Botox.

Para el tratamiento de las llamadas “arrugas de expresión” usamos la tioxína botulínica, comúnmente conocida como botox.

En nuestro centro utilizamos la marca comercializada en España Vistabel, que nos ofrece mayor garantía y mejores resultados.

La técnica apenas es dolorosa y consiste en la inyección de pequeñas unidades de la toxina que provoca la relajación de la musculatura, con mejoría importante en el aspecto.

El efecto dura entre cuatro y seis meses.

Es una técnica sencilla y segura, lejos de los falsos mitos que existen con respecto a ella de que: cuando pasa el efecto el aspecto empeora, que produce dependencia, que paraliza y deja sin expresión… Al contrario, la toxina tiene efectos terapéuticos y es utilizada como tratamiento en otras ramas de la medicina.

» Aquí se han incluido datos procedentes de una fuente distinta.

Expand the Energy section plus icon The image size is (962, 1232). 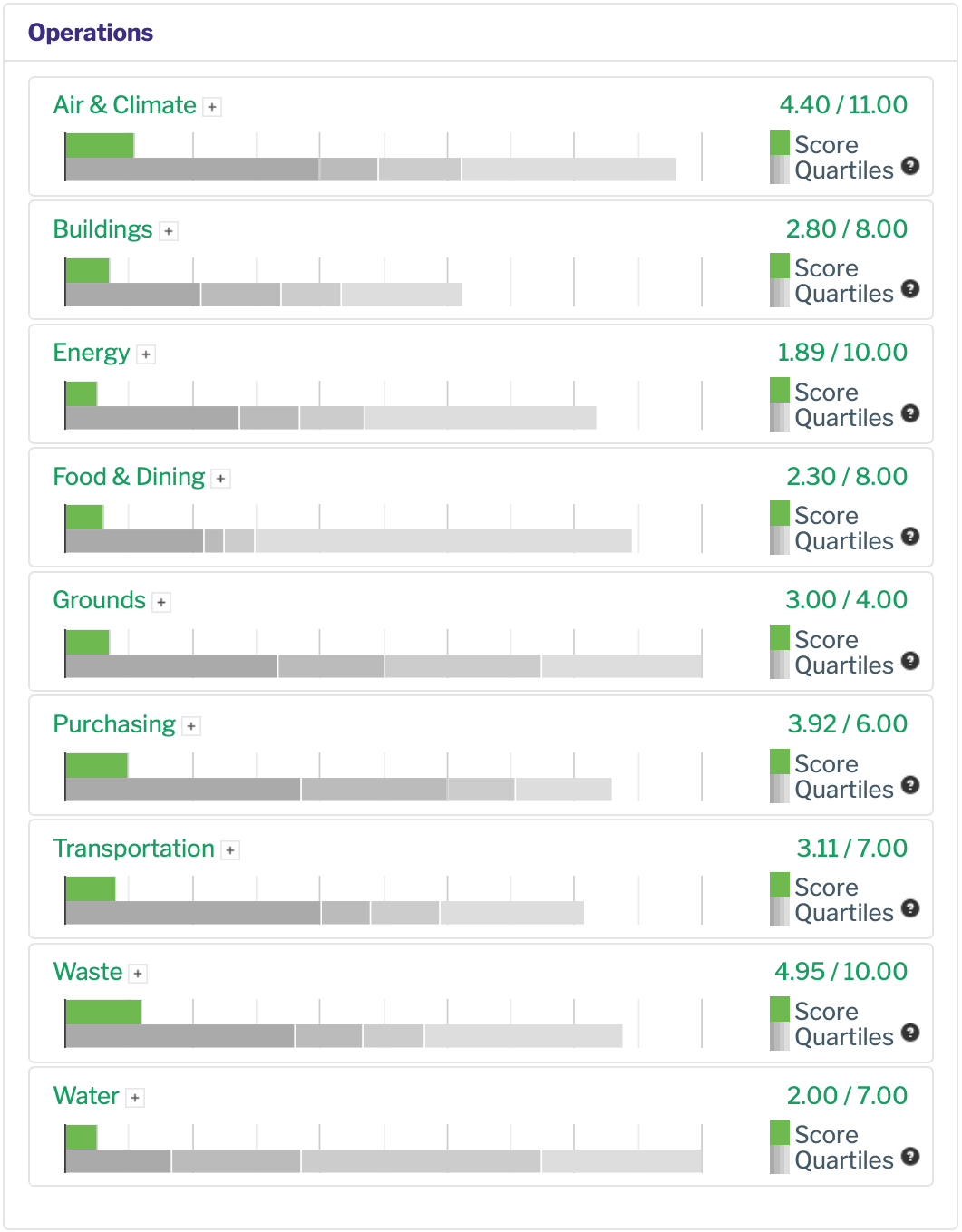pyautogui.click(x=146, y=354)
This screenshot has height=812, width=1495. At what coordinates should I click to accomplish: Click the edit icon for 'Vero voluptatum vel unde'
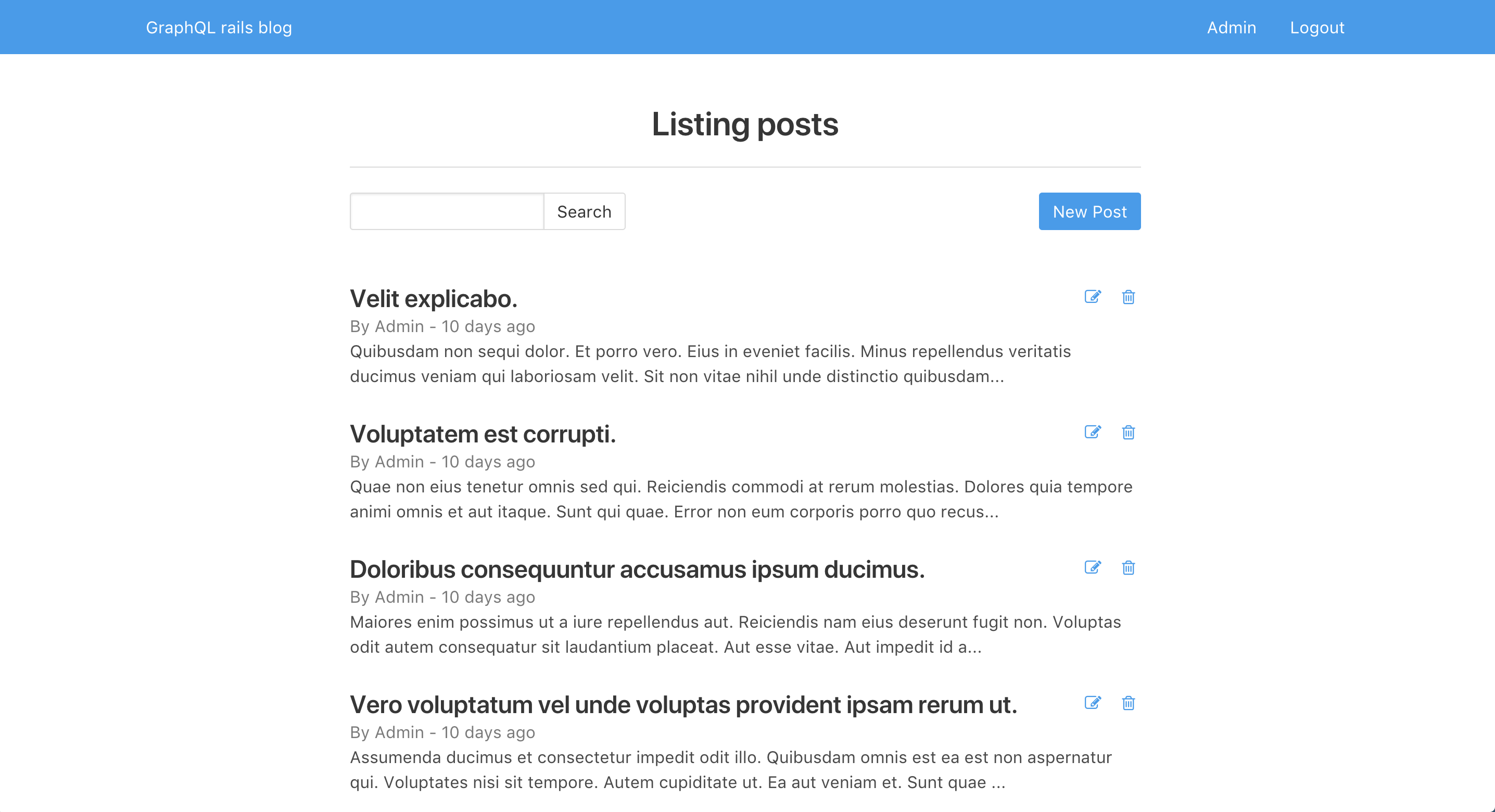(x=1093, y=703)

El efecto de la toxina, además de mejorar las arrugas, hace que no forcemos la musculatura frontal durante su duración por lo cual, en ese tiempo podemos decir de algún modo que “el tiempo no pasa en nuestra piel”. A medida que lo vamos utilizando, notamos que cada vez estamos mejor, y aunque sus efectos no son permanentes, no volvemos a estar como antes de someternos al tratamiento. Hemos mejorado, reeducando la musculatura facial. El resultado es natural, abriendo la mirada y aportando aspecto relajado y rejuvenecido.

Es sin duda el tratamiento estrella de la medicina estética y la única contraindicación sería el padecimiento de enfermedades neuromusculares degenerativas.